I should keep a copy of this. I re write it every couple of months.
The answer is “It depends.” I shoot for a living so I need my photos. But I don’t value my photos any more that you do the photos of you kids, or your girl before she was your wife.
Lets talk in general. I hope you are saving your photos as shot somewhere and then making another file of copies that you have worked on (tuned) with whatever program you use.
You can ruin a photo over tuning it. If you have the original shot safely in another file, or drive, you can always go back to the well.
Keep in mind you will have completely update all of your data when formats change and evolve.
I still have some photos on floppy disks that even if I bought a floppy drive I would have to find a working windows 98 system to run the program to view them. I also have some photos in .ufo format that was a ulead program. So you have to keep updating all of you data. It will never end.

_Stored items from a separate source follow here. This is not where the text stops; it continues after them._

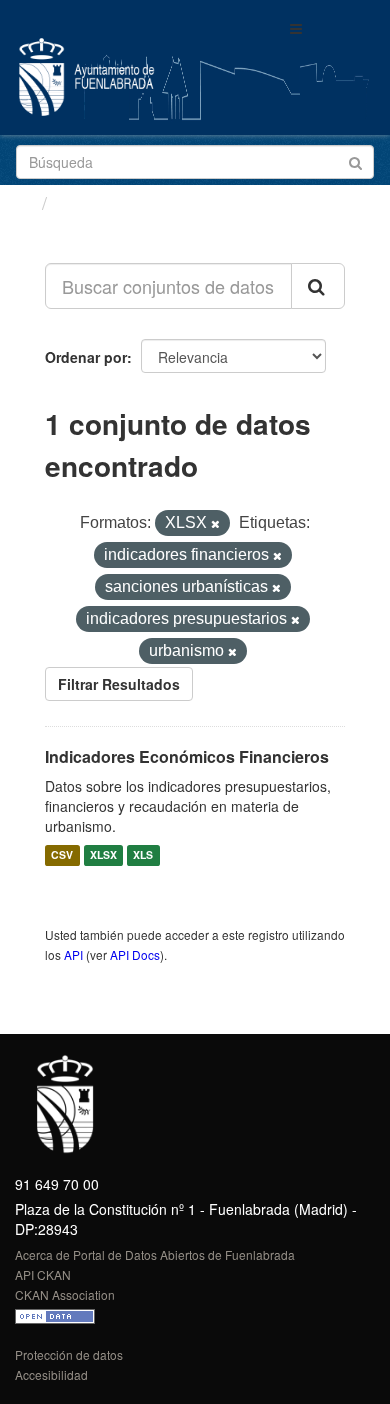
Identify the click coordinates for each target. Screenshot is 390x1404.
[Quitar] (215, 524)
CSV (62, 855)
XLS (143, 855)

If you don’t have a ton of data saveing it on an external hard drive AND then copies to DVD's is a solution. I have external drives redundant in storage so that even if the house burns I still have (most) of my photos.
I am not talking about western digital or walmart drives those will fail not if but when.

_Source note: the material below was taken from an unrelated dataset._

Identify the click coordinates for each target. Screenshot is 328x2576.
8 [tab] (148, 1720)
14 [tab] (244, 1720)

While I was in photography school we had about 30% complete drive failures on that type of drive in three months.
I know an indi filmmaker that recommended CalDigit drives. They were going through terabytes of data every day with no problems. I have used mine for 5 years now as a daily working drive and have others for permanent redundant storage. (check amazon)
Lots of people are going to "cloud" storage while I see the attraction of being able to access the body of your work from about anywhere I am leery of having my work out of my control, hacks aside, I have seen photo storage site go out of business with little or no warning. Remember yahoo photos? My employer has some of its storage on flicker for public access to the photos. I have noticed in the last two years that there have been increasing issues with flicker that I think it has to do with it falling out of favor with the younger users, and that means less money in and less money for upgrades and newer servers. One day it won’t be profitable and it will go away.
OK, long answer there, so buy a good external drive. Buy as large and as new (fast) as you can and your computer will handle. Use it for your archives. Have a second day to day drive that you transfer data from it to the archive drive. Once the archive drives is full move it off site.
Start again.
When the formats and software change, convert them all again, or be sitting on photos in floppy disks.
SSD (solid state drives) seem to be the next wave, but are to expensive right now. Two years or so from now they will be the new normal.
This is one of those things where two is one and one is none.
I gave a talk on this and told them that if they wanted their grandchildren to see their wedding photos they needed to have them printed by a pro shop, or be ready to change electronic formats every time there was a new standard.
I just looked at the work drive I have here, a weekly paper, and since Oct 2013 I have 57,615 photos, Mostly RAW. These are all archived on another (caldigit) drive.
SSD will be my next go to. I saw Other World Computing had a SSD thumb drive that holds 480GB but it is $280. Too much for me to jump on now, but it shows where things are headed.
Someone said that this generation is the most photographed of all time, and when they are old they will have no photographs to show.